* **TASK TO COMPLETE**
Output the listing below exactly, minus its images.
● ● ● ● ●
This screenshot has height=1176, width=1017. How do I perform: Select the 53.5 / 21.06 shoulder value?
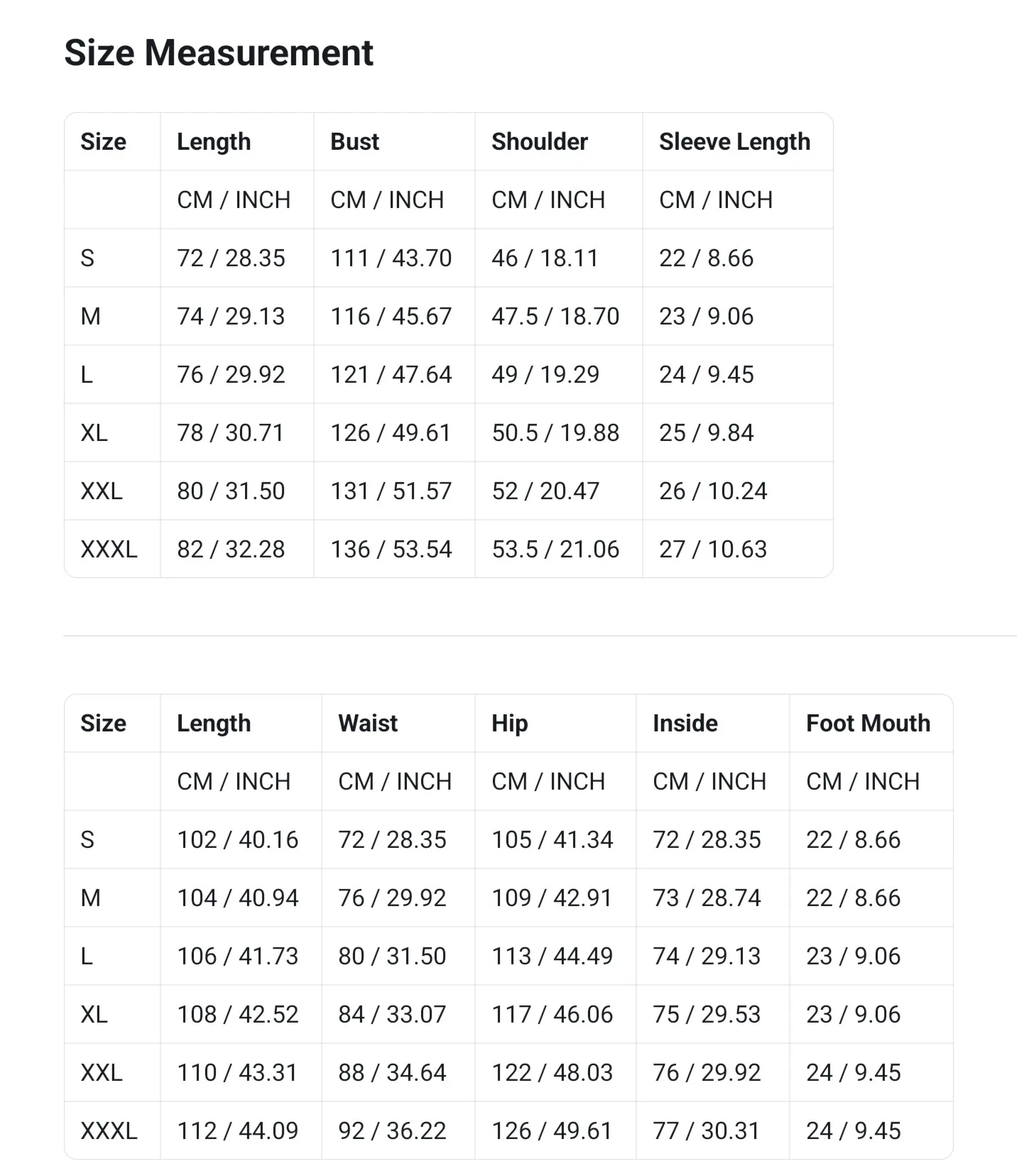click(x=555, y=549)
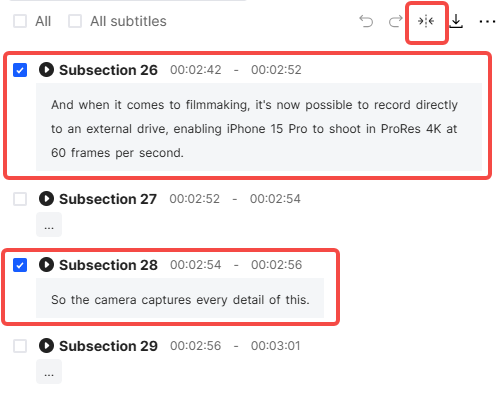Merge selected subsections with merge icon
This screenshot has height=400, width=501.
pos(426,21)
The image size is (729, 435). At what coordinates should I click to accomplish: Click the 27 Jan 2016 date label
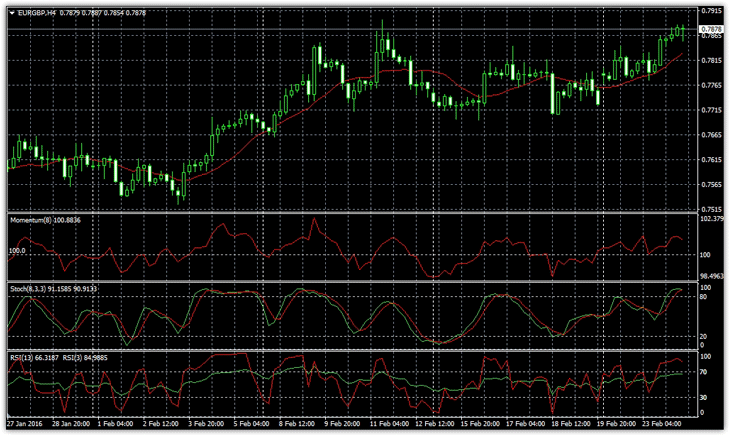[24, 425]
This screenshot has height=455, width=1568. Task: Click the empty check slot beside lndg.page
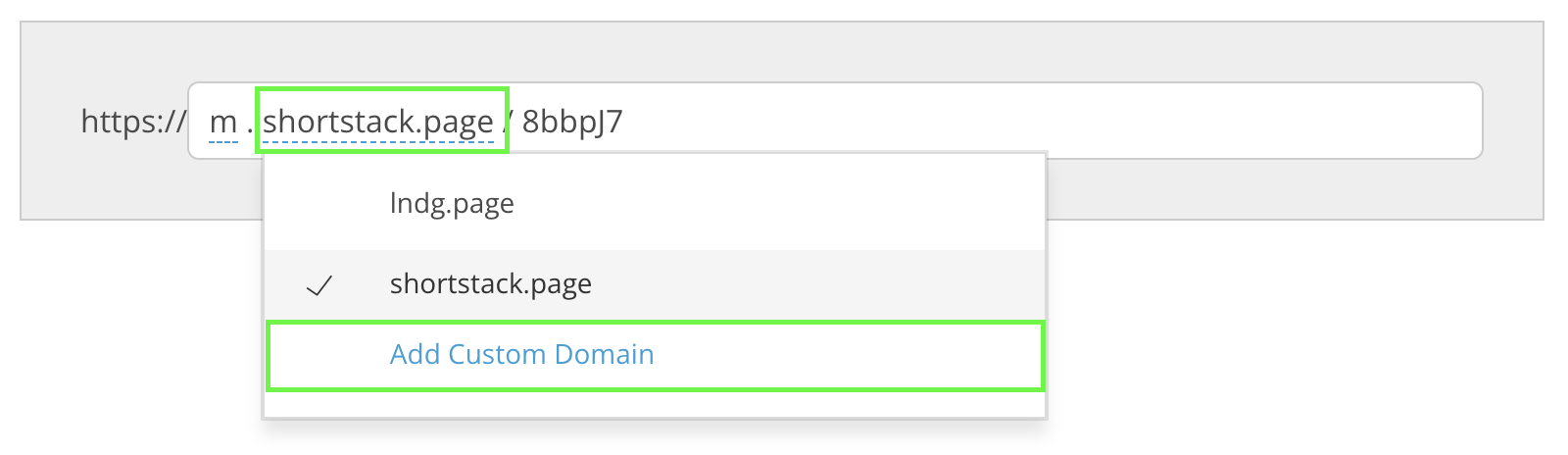pos(319,204)
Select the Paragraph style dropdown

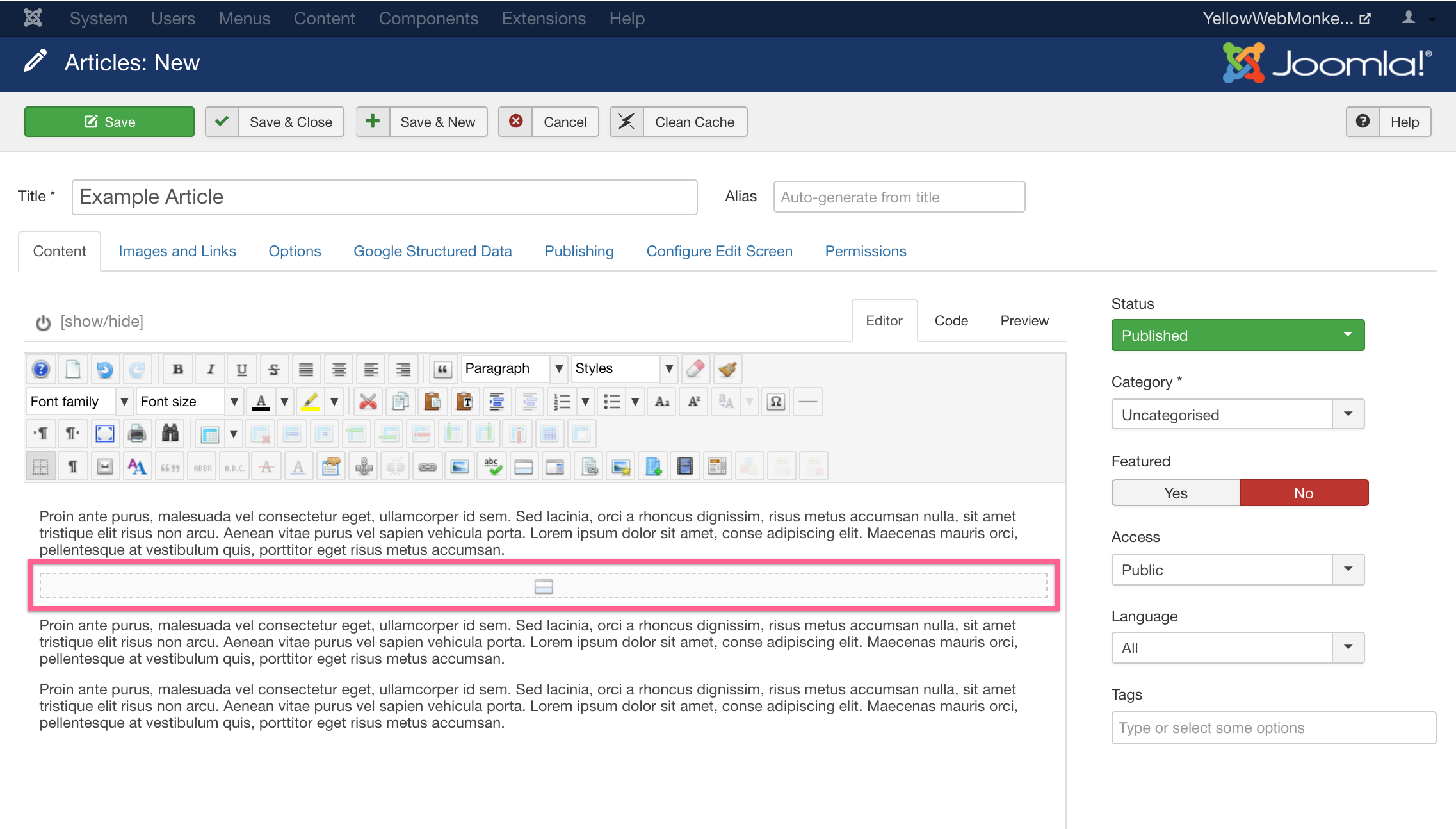click(x=509, y=368)
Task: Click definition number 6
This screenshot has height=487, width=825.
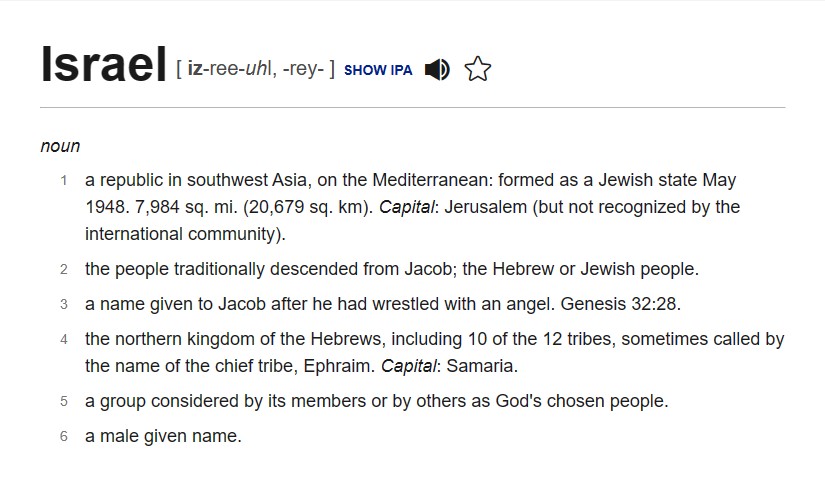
● ● ● ● ●
* **RESPONSE TO THE TASK**
This screenshot has height=1176, width=1017. How do I perform: Select the 53.5 / 21.06 shoulder value?
click(x=555, y=549)
Merge selected subsections with merge icon
This screenshot has height=400, width=501.
pos(426,21)
The image size is (729, 435). At what coordinates should I click to accomplish: Click the 27 Jan 2016 date label
[24, 425]
This screenshot has height=455, width=1568. Task: Click the empty check slot beside lndg.page
pos(319,204)
Select the Paragraph style dropdown

click(x=509, y=368)
Task: Click definition number 6
This screenshot has height=487, width=825.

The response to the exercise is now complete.